You'll never find Respighi sitting among the true gods of classical music, but these particular works (well, at least Fountains of Rome and Pines of Rome) are thought of as admirable and among his better compositions.
Listener Notes for Fountains of Rome:
1) Each movement of this work represents one of Rome's fountains, viewed at a different time of day.
2) In the third movement ("La fontana di Trevi al meriggio") you'll hear some serious low brass parts. I've heard the New York Phil perform plenty of times over the years, but I've never heard the tuba and trombones rip it like they do in this movement. What a pleasure.
3) I'm not sure this work sounds particularly original. It feels like Debussy did this kind of music already, years earlier, and more skillfully too. Finally, does this work sound to you like a film score? I mean that pejoratively.
Listener Notes for Pines of Rome:
1) Notice the bright and cheery trumpet parts at the beginning of the first movement. Parts like this make Pines of Rome a popular staple for high school and college concert bands everywhere.
2) The second movement is as melancholy as the first movement is cheery and treacly. And we get to hear yet another good trumpet part, a solo, which is beautifully played by our New York Philharmonic principal trumpet.
3) Listen for the repeated theme at roughly the 3:40 mark in the second movement. Doesn't this theme sound like it should be the musical backdrop for a band of native Americans in a John Ford movie? Like when the Comanche come over the horizon in The Searchers? I'm probably just being unfairly condescending about music that--let's be honest--sounds suspiciously like a film score.
4) Credit where credit is due in the fourth movement: this recording features a professional clarinetist who plays beautifully--and on key--for an entire solo. Philly Orchestra, please take note.
5) Notice the recording of a bird call used in this performance (begins at 6:20 in the third movement "I pini del Gianicolo"). So I guess white guys invented sampling after all.
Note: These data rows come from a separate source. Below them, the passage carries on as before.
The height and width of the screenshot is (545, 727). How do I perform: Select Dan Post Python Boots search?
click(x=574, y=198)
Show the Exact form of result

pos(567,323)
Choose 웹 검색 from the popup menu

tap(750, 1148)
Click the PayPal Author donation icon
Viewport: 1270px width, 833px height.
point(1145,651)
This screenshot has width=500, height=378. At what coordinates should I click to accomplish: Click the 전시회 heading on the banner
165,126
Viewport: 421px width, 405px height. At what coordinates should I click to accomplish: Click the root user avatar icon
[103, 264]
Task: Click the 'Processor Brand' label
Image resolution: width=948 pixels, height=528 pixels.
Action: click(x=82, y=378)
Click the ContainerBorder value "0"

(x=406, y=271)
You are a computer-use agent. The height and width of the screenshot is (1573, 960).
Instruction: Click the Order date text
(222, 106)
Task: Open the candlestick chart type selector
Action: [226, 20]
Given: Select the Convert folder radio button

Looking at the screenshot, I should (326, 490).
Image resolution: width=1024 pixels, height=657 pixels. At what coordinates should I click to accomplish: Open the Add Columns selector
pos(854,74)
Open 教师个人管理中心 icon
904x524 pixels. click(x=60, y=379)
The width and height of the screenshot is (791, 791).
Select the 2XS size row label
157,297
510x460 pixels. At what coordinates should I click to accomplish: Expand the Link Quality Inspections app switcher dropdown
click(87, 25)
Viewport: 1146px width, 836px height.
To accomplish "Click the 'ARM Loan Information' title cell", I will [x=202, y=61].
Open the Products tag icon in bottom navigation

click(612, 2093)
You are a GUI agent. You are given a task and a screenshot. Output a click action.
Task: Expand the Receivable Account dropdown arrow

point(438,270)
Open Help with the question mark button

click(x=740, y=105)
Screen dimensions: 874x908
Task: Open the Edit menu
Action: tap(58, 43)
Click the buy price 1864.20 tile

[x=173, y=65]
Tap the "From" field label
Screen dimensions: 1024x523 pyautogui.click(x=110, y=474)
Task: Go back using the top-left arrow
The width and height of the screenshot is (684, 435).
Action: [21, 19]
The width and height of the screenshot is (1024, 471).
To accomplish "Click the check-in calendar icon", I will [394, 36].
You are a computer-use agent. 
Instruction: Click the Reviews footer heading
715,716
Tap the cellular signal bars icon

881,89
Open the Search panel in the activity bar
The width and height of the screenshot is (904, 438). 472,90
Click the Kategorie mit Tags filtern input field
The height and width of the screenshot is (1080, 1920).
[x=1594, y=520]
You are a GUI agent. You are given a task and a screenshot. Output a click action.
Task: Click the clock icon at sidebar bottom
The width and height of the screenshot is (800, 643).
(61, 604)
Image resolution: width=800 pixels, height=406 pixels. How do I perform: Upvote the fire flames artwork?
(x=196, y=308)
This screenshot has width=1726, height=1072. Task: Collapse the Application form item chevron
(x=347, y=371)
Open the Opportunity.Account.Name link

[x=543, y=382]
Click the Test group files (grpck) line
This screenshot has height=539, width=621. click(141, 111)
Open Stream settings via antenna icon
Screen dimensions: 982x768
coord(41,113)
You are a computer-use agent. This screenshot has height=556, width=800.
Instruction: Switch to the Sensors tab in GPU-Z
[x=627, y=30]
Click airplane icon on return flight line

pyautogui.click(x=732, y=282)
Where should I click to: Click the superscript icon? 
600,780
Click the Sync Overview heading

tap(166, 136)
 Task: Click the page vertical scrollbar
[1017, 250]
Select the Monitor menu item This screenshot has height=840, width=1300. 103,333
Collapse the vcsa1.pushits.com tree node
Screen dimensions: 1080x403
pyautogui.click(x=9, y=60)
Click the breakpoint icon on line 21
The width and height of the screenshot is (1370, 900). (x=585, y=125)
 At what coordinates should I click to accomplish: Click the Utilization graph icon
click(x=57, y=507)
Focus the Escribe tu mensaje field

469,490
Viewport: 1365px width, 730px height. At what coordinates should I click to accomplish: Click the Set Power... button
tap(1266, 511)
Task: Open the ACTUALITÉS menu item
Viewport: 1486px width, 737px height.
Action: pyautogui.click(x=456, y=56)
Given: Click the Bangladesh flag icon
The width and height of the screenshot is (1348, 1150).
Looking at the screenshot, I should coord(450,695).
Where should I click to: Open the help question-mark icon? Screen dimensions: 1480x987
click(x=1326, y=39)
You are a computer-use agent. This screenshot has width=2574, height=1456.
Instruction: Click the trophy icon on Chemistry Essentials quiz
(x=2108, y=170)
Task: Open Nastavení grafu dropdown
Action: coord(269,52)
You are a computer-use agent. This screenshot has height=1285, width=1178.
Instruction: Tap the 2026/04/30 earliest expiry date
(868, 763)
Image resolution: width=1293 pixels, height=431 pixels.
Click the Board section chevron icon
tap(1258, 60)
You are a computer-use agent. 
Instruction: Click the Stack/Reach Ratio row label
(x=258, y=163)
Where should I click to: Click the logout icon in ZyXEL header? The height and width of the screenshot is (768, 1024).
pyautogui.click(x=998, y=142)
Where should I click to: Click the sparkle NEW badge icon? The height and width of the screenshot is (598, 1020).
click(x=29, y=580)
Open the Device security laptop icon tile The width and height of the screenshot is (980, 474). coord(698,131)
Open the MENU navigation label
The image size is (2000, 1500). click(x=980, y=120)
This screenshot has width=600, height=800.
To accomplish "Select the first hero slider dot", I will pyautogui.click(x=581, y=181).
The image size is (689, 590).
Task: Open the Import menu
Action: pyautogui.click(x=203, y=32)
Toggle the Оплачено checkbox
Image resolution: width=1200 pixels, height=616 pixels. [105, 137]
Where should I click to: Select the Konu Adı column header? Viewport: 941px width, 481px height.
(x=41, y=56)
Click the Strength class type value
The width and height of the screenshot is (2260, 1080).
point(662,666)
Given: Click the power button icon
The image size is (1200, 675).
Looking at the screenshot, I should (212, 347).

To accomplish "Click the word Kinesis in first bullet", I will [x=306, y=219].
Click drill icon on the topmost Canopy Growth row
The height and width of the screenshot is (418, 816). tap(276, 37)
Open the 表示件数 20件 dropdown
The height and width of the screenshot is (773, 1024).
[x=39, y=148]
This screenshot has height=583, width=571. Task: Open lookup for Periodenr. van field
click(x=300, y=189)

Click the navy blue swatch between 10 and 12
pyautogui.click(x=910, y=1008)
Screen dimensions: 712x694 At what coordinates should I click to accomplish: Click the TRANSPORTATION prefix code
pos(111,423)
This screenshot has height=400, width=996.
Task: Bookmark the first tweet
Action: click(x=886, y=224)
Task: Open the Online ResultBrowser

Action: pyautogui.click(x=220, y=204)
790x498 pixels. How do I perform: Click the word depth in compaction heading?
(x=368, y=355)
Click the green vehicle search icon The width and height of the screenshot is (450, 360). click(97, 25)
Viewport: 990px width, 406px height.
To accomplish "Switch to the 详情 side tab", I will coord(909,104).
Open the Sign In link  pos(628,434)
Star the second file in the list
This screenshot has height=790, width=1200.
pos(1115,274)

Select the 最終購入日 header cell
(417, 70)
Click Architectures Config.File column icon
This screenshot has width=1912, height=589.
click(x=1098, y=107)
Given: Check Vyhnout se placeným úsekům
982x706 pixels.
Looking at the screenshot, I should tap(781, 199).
Listener Notes for Roman Festivals:
1) I don't mean to be overly harsh, but can't you just tell that this piece is going to be melodramatic with a capital "M" right from the very beginning? Even the liner notes accompanying this CD call Roman Festivals "an unashamedly gaudy showpiece."
2) Can you hear Christian martyrs being attacked by lions in the Roman circus in the first movement? If you can't, go back and listen again.
3) Did you notice the mandolin playing in the third movement (L'Ottobrata)? It happens at the 6:57 mark, just after the violin solo ends. I had to cringe just a little bit, simply because this is all the evidence that you need that Respighi is trying too hard with this composition.
4) Speaking of melodramatic, how about the entire fourth movement of Roman Festivals, and worse still, the nearly two minute-long finale? I considered this work to be the least noteworthy recording on a completely forgettable classical music CD. This is not one of my prized discs.